Data excerpts ▸
++++++++++++++++++++

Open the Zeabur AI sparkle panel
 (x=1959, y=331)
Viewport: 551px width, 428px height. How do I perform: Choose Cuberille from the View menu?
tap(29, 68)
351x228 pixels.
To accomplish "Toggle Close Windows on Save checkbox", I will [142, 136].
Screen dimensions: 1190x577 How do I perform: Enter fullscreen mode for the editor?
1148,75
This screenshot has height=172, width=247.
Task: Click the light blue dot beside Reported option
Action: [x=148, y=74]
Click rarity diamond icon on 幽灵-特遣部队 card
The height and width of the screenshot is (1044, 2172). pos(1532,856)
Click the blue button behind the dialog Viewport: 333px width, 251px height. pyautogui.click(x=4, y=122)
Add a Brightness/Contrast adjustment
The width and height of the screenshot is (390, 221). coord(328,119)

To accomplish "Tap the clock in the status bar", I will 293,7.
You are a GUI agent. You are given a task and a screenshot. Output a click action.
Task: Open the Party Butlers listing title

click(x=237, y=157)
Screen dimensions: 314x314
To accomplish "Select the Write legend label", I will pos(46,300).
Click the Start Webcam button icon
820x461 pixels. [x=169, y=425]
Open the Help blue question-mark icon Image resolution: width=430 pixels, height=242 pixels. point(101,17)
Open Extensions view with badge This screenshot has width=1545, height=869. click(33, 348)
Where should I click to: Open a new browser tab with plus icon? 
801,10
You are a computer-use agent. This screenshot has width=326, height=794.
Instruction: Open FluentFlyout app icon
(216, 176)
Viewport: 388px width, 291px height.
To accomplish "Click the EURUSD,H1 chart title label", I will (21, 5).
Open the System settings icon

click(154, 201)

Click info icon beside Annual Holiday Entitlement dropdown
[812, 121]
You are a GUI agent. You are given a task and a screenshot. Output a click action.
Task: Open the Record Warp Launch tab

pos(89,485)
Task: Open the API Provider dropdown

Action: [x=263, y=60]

++++++++++++++++++++

Set exercise ▸
Present the lines of all the rows above as a Markdown table with the columns "No." and "Line", leaving out blank lines.

Problem solution ▸
| No. | Line |
|---|---|
| 1 | Open the Zeabur AI sparkle panel |
| 2 |  (x=1959, y=331) |
| 3 | Viewport: 551px width, 428px height. How do I perform: Choose Cuberille from the View menu? |
| 4 | tap(29, 68) |
| 5 | 351x228 pixels. |
| 6 | To accomplish "Toggle Close Windows on Save checkbox", I will [142, 136]. |
| 7 | Screen dimensions: 1190x577 How do I perform: Enter fullscreen mode for the editor? |
| 8 | 1148,75 |
| 9 | This screenshot has height=172, width=247. |
| 10 | Task: Click the light blue dot beside Reported option |
| 11 | Action: [x=148, y=74] |
| 12 | Click rarity diamond icon on 幽灵-特遣部队 card |
| 13 | The height and width of the screenshot is (1044, 2172). pos(1532,856) |
| 14 | Click the blue button behind the dialog Viewport: 333px width, 251px height. pyautogui.click(x=4, y=122) |
| 15 | Add a Brightness/Contrast adjustment |
| 16 | The width and height of the screenshot is (390, 221). coord(328,119) |
| 17 | To accomplish "Tap the clock in the status bar", I will 293,7. |
| 18 | You are a GUI agent. You are given a task and a screenshot. Output a click action. |
| 19 | Task: Open the Party Butlers listing title |
| 20 | click(x=237, y=157) |
| 21 | Screen dimensions: 314x314 |
| 22 | To accomplish "Select the Write legend label", I will pos(46,300). |
| 23 | Click the Start Webcam button icon |
| 24 | 820x461 pixels. [x=169, y=425] |
| 25 | Open the Help blue question-mark icon Image resolution: width=430 pixels, height=242 pixels. point(101,17) |
| 26 | Open Extensions view with badge This screenshot has width=1545, height=869. click(33, 348) |
| 27 | Where should I click to: Open a new browser tab with plus icon?  |
| 28 | 801,10 |
| 29 | You are a computer-use agent. This screenshot has width=326, height=794. |
| 30 | Instruction: Open FluentFlyout app icon |
| 31 | (216, 176) |
| 32 | Viewport: 388px width, 291px height. |
| 33 | To accomplish "Click the EURUSD,H1 chart title label", I will (21, 5). |
| 34 | Open the System settings icon |
| 35 | click(154, 201) |
| 36 | Click info icon beside Annual Holiday Entitlement dropdown |
| 37 | [812, 121] |
| 38 | You are a GUI agent. You are given a task and a screenshot. Output a click action. |
| 39 | Task: Open the Record Warp Launch tab |
| 40 | pos(89,485) |
| 41 | Task: Open the API Provider dropdown |
| 42 | Action: [x=263, y=60] |